#### Required work:
Pictures are to be left out. Return exactly the lines below from the one with "The height and" up to and including the one with "The width and".

#### Records to process:
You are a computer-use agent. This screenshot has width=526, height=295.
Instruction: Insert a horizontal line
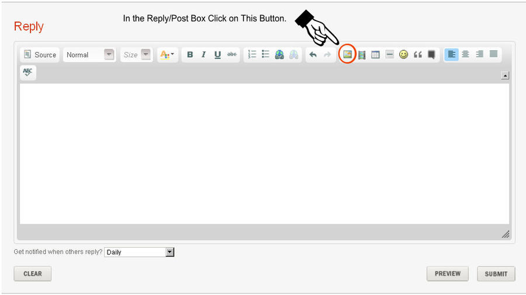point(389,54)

--

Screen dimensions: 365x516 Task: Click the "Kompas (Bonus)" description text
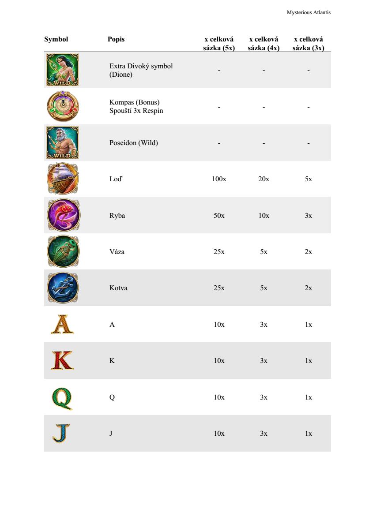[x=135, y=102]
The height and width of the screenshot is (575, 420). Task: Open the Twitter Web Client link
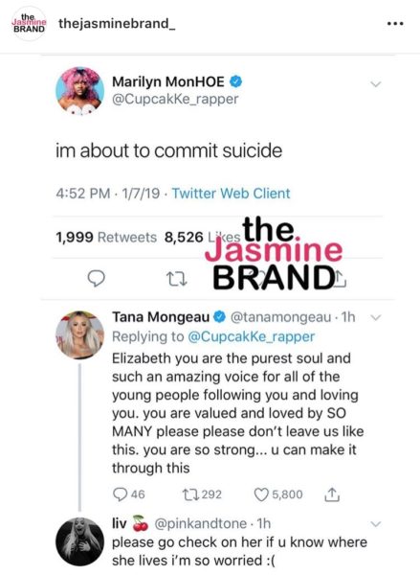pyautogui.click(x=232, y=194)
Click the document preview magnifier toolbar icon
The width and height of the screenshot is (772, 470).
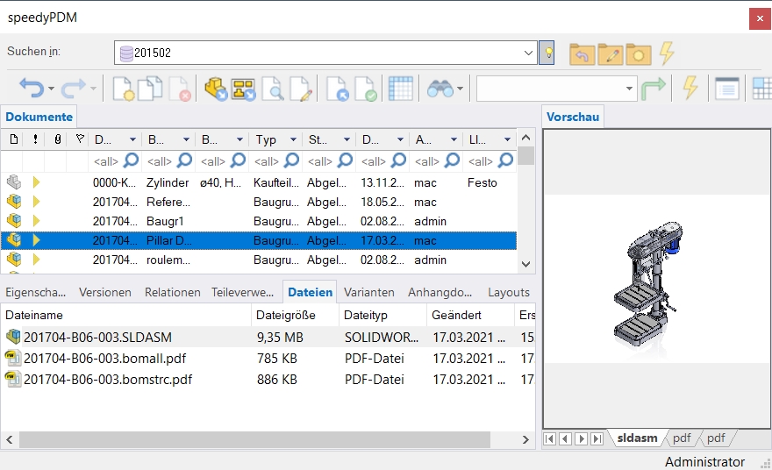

--

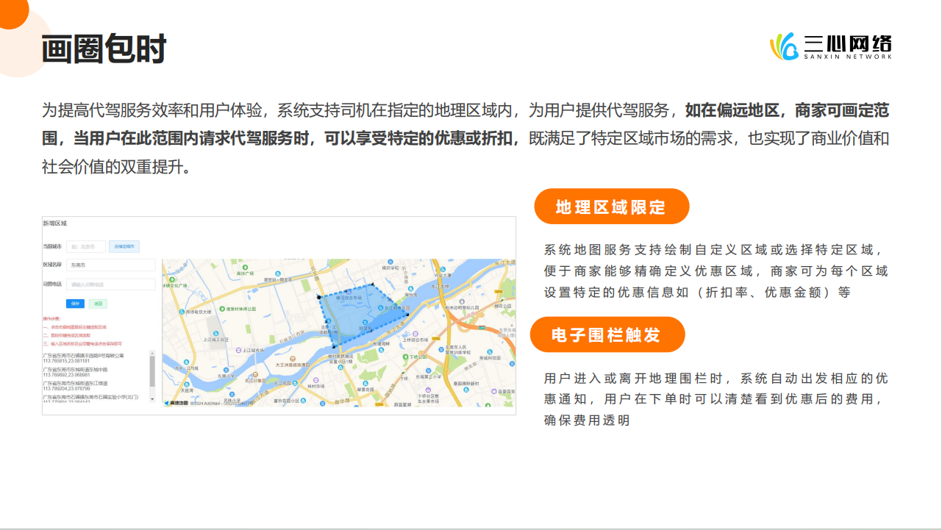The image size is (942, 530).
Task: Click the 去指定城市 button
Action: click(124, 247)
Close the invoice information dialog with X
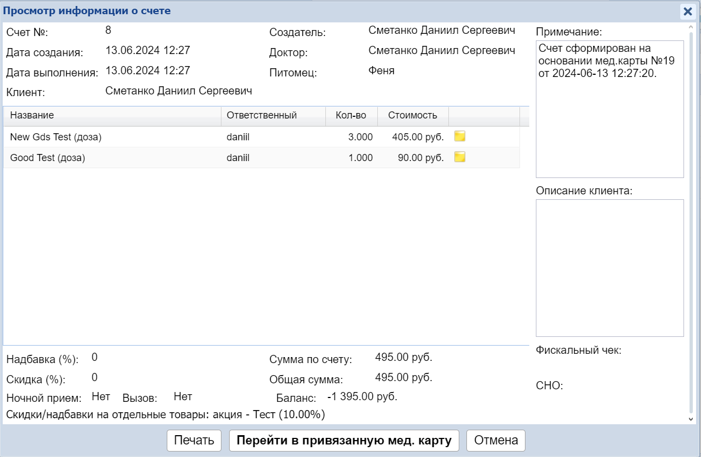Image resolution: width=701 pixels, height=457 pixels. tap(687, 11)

#### Answer to this task:
The height and width of the screenshot is (575, 420). Task: Open the Twitter Web Client link
pyautogui.click(x=232, y=194)
Click the document preview magnifier toolbar icon
The width and height of the screenshot is (772, 470).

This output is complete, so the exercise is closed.